Rita Perera, 34, said that even though she regularly eats chocolate, she tries to eat proportionate amounts because it is risky to have too much of it.

"There are risks involved in eating too much of it. Chocolate makes one to loose appetite fast and it is bad for the teeth. I have not read anything about chocolate but logically speaking I know that eating too much of it can lead to unhealthy outcomes," said the Sri Lankan sales representative.

Retail Manager Nadia Angelini is addicted to chocolate and trusts scientific reports that says it has its benefits.

"Eating chocolate gives me a natural high, and I love it so much to the point that I'd rather have that instead of having a meal for lunch. I don't think its bad for you, because it makes you feel good," said the 23-year-old from the UK.

Mohammad Houmani, 25, sales officer from Lebanon, explained that he only eats chocolate when he needs the energy during his training sessions in kick-boxing.

Houmani said: "I don't believe any of the reports and only eat it if I need energy before my training. I think that it's a good source of energy."

Sienna Gonzales, 28, a Filipina cabin crew, said: "I love chocolate and heard that dark chocolate is good for health and I believe it too, it just gives me a reason to eat them daily." She added that she doesn't care what the reports say about chocolate because it cannot take away the satisfaction out of eating it.

Fasil M.K., a 34-year-old accountant from India, said: "It enhances the energy level due to having caffeine in it and increases a person's life span. I believe in self-control when it comes to chocolate and I am not influenced by what I read at all.

"If I have any queries regarding a product I simply ask my family doctor about it. I trust the doctor more than the media."

Shaji Kannan, 33, a manager, said that he rarely eats chocolate due to his diabetic condition and tries to control his blood sugar level.

He said: "I once read an article in Gulf News that chocolate is beneficial for one's health and I do believe it is but still keep a limit to eating it. I can share a chocolate bar with a few of my friends as a treat once every two weeks, but not more than that."

Wendy Puerta, from the Philippines, said that she does not believe chocolate has positive benefits, and eats less than she used to compared to a year ago.
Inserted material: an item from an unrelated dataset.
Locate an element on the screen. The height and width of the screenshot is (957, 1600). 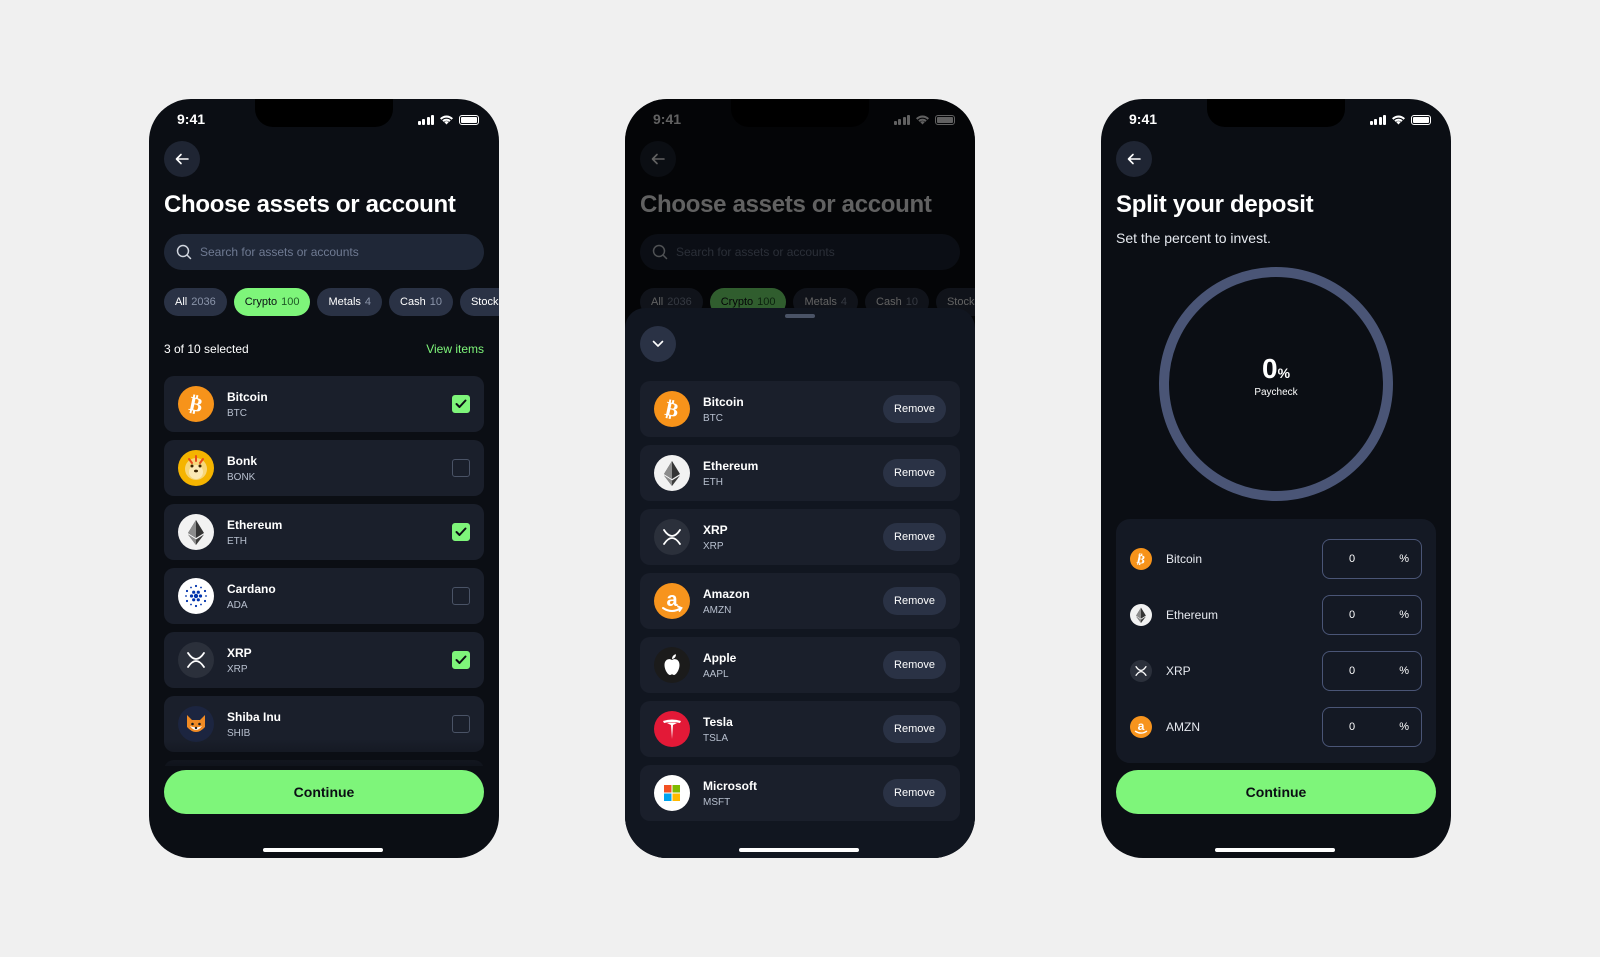
chip-all: All2036 is located at coordinates (196, 302).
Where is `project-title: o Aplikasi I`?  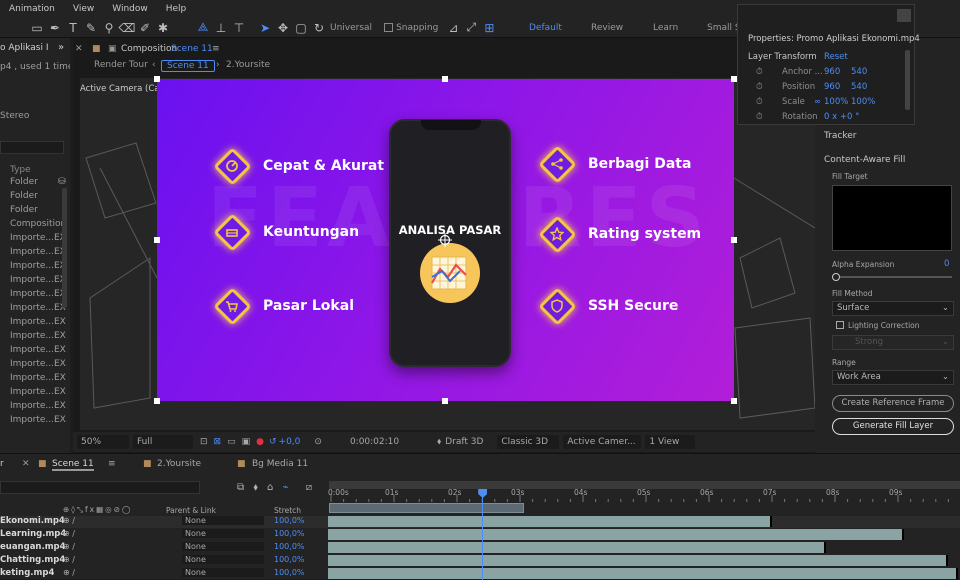
project-title: o Aplikasi I is located at coordinates (24, 48).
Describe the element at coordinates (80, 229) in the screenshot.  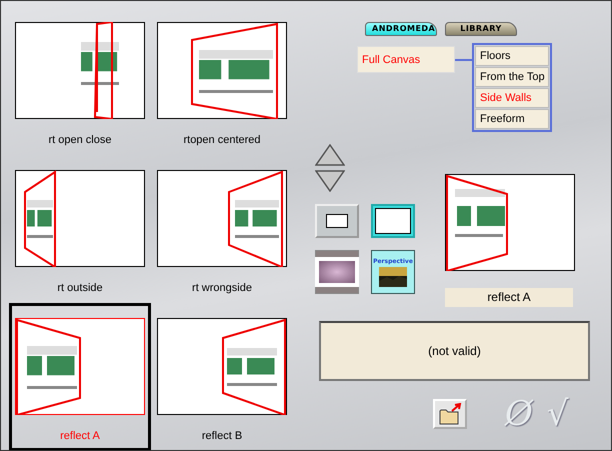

The 32-year-old concierge officer said: "I used to have a bar of chocolate every night before I went to bed because it made me feel happy. But after I went to the doctor for a check-up, and he said that I'm suffering from vascular headaches because I have too much caffeine and chocolate."

Ben Thomas, 59, a company director from India, said: "Hearing new studies highlighting the benefits of chocolates can be a good excuse to have some more but we try not to overdo it.

"My family and I love chocolate but we only consume it in moderation. We're selective about which chocolate we buy because there are lots of cheap products on the market which are covered in chocolate but contain no coco."

Mylene D. Cedillo, 29, Filipino office assistant, said: "I'm not really influenced greatly by studies because I love chocolates anyway, but I try to eat it in moderation. "I like eating chocolate because it's a simple way of feeling good and instantly forgetting about some of life's problems."